La lumière met en relief la peau des amantes dans une ode au corps — genré, coloré ou vu comme tel, et méprisé — qui peut s’identifier au fleuve. Au cœur du travail de Diaz, comme elle le formule dans une interview avec la Los Angeles Review of Books, se trouve en effet « l’idée de l’amour et du désir et [la volonté de] trouver un moyen de montrer à voir le fleuve comme un être — ayant un corps physique, ayant une certaine autonomie » (ma traduction). Le corps de l’amante et celui de la rivière se font face et passent l’un dans l’autre, introduisant les enjeux politiques et écologiques dans l’intimité — et réciproquement. Il faut dire que les Mojaves se nomment eux-mêmes Pipa a’ha macave, « Le peuple qui vit près de l’eau ». En l’occurrence, près du Colorado. Dans « La première eau, c’est le corps » (p. 127), Natalie Diaz écrit : « Nous portons la rivière, son corps liquide, dans notre corps. » (p. 133) ; « L’énergie est une rivière mouvante qui meut mon corps en mouvement. » (p. 135). Dans un autre texte, composé d’une multitude de fragments et intitulé « Quelques pièces présentées au Musée américain de l’eau » (p. 177), on lit : « Les opinions divergent sur ce qui a fait / du baiser un crime.

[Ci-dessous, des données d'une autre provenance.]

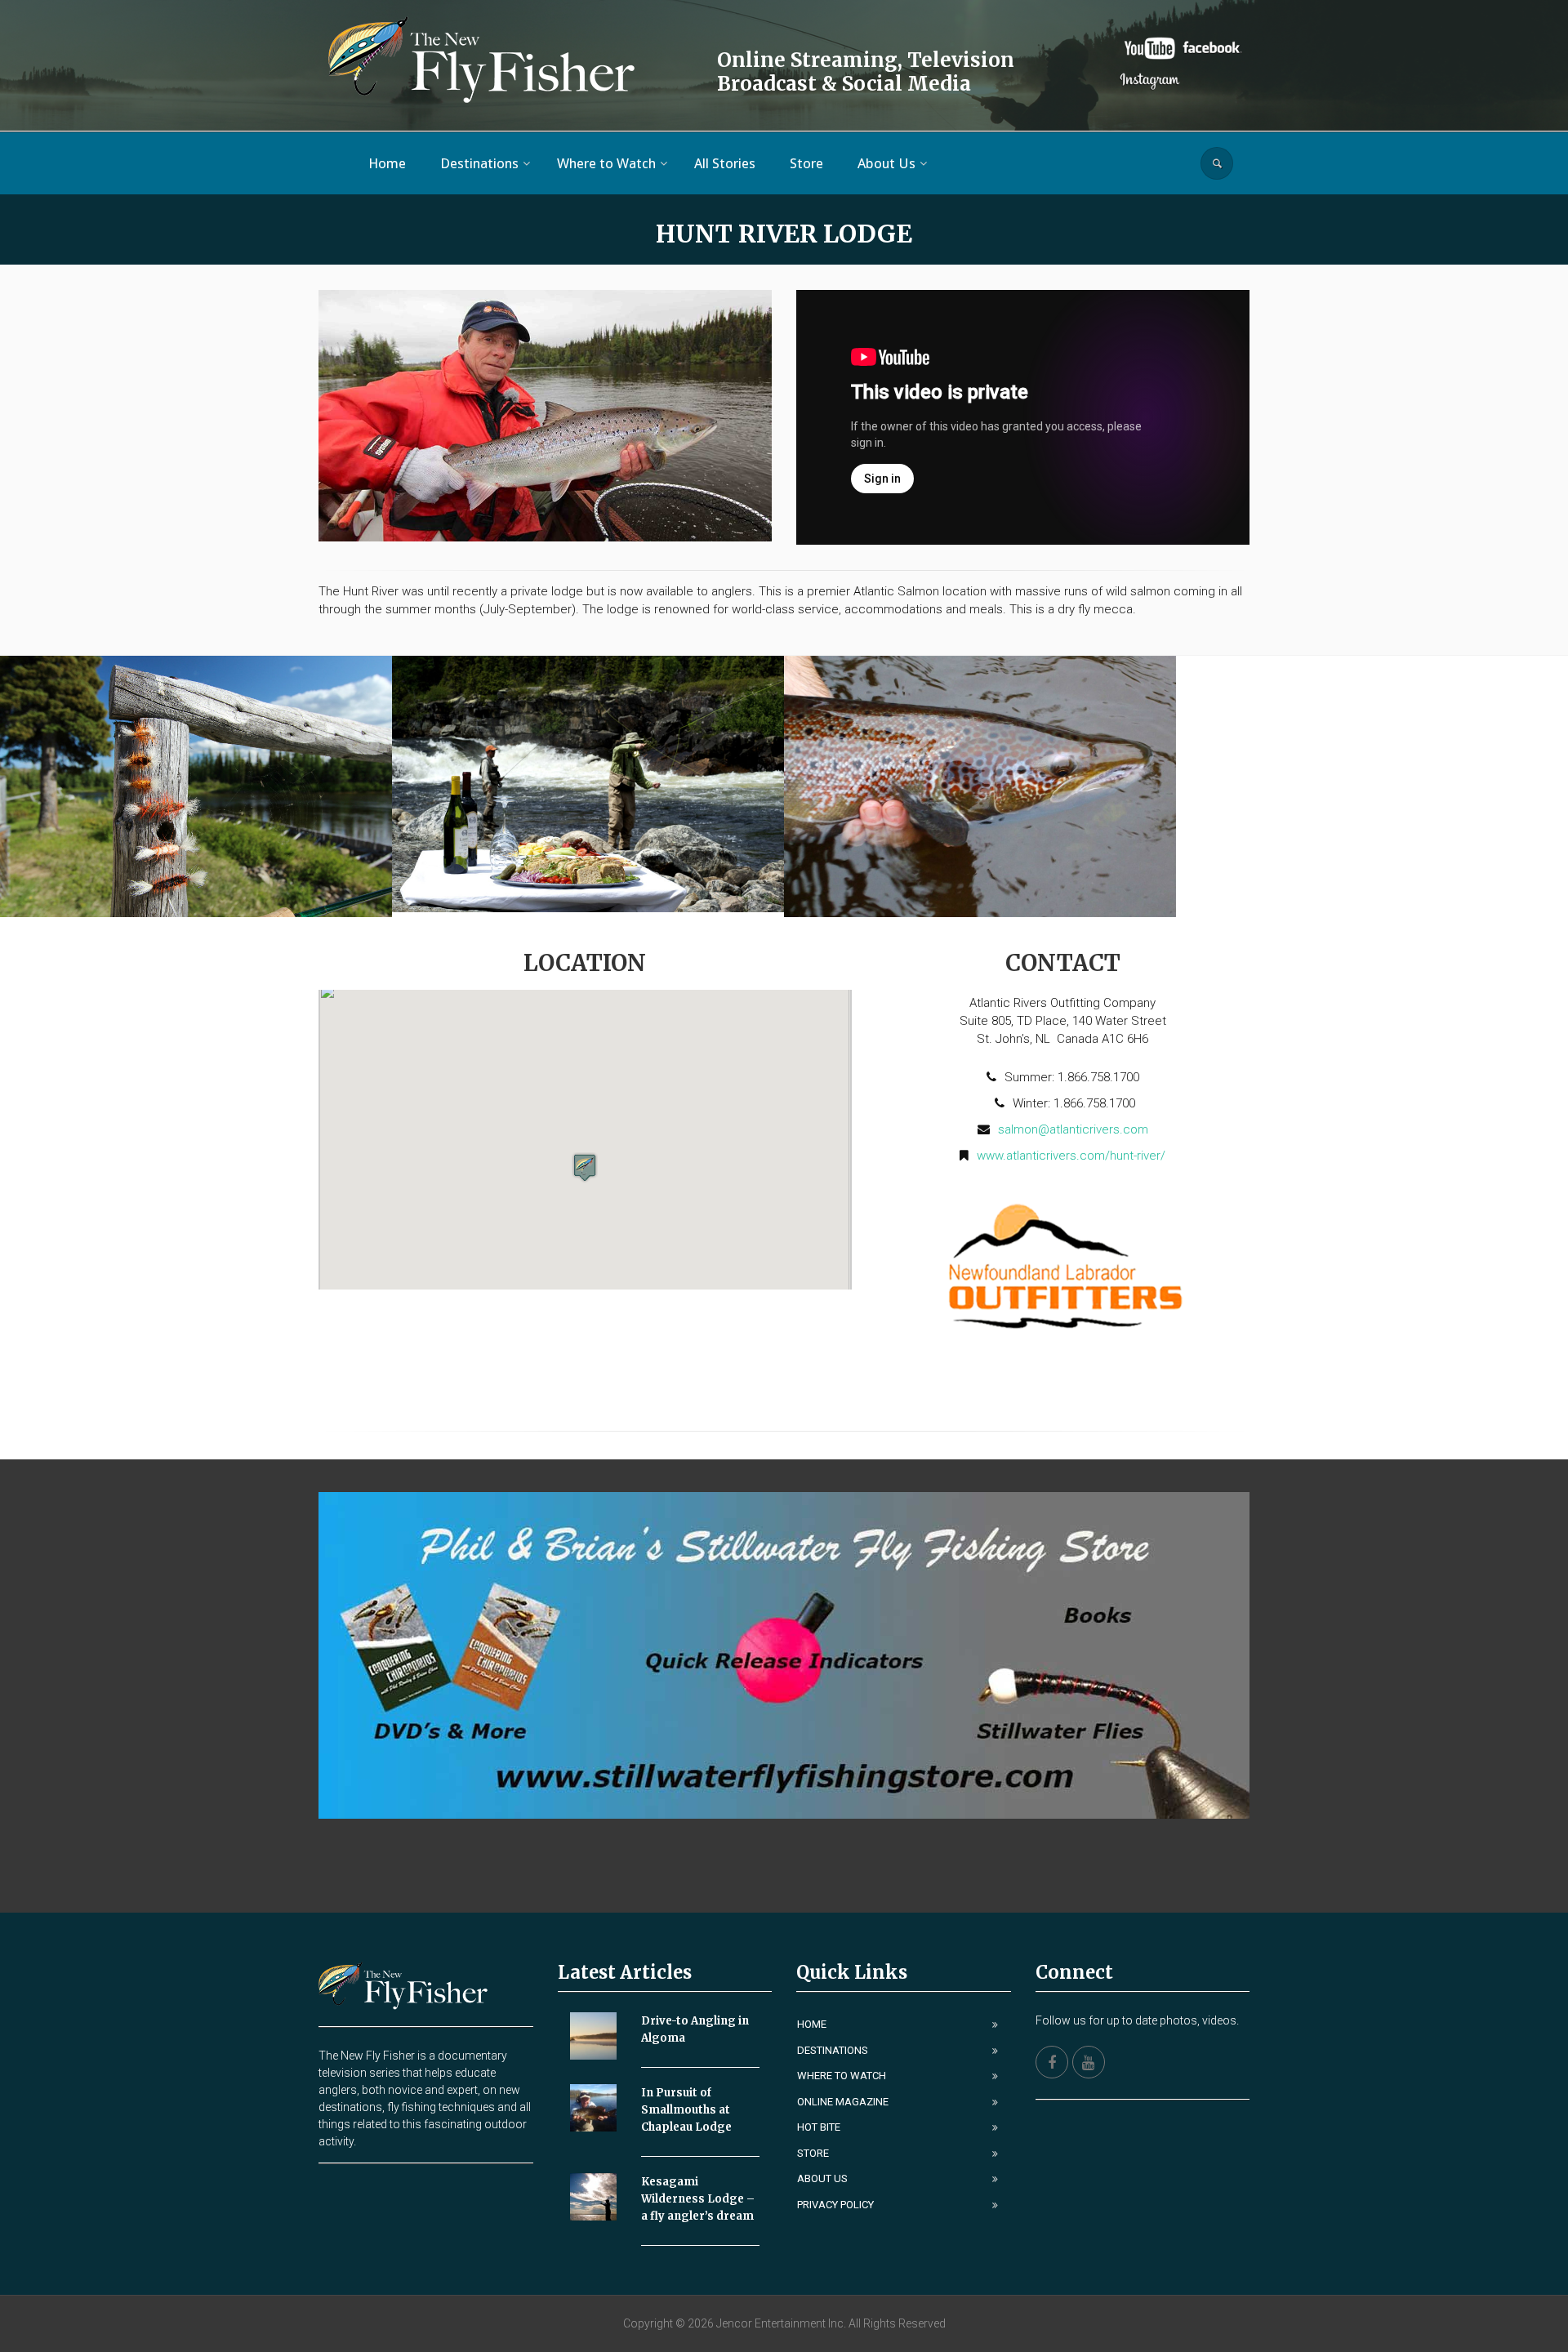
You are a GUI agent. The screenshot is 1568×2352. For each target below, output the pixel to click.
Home (811, 2024)
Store (813, 2153)
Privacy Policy (835, 2204)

Qui n’a pas bu, / n’a pas supplié au puit des lèvres d’une amante ? L’amour n’a jamais été différent de la soif, / mais maintenant tout est différent. Tous les gobelets / sont pleins de saleté — même nos bouches. » (p. 205) Et attention : « La poésie ne se boit pas » (« You cannot drink poetry », p. 196-7).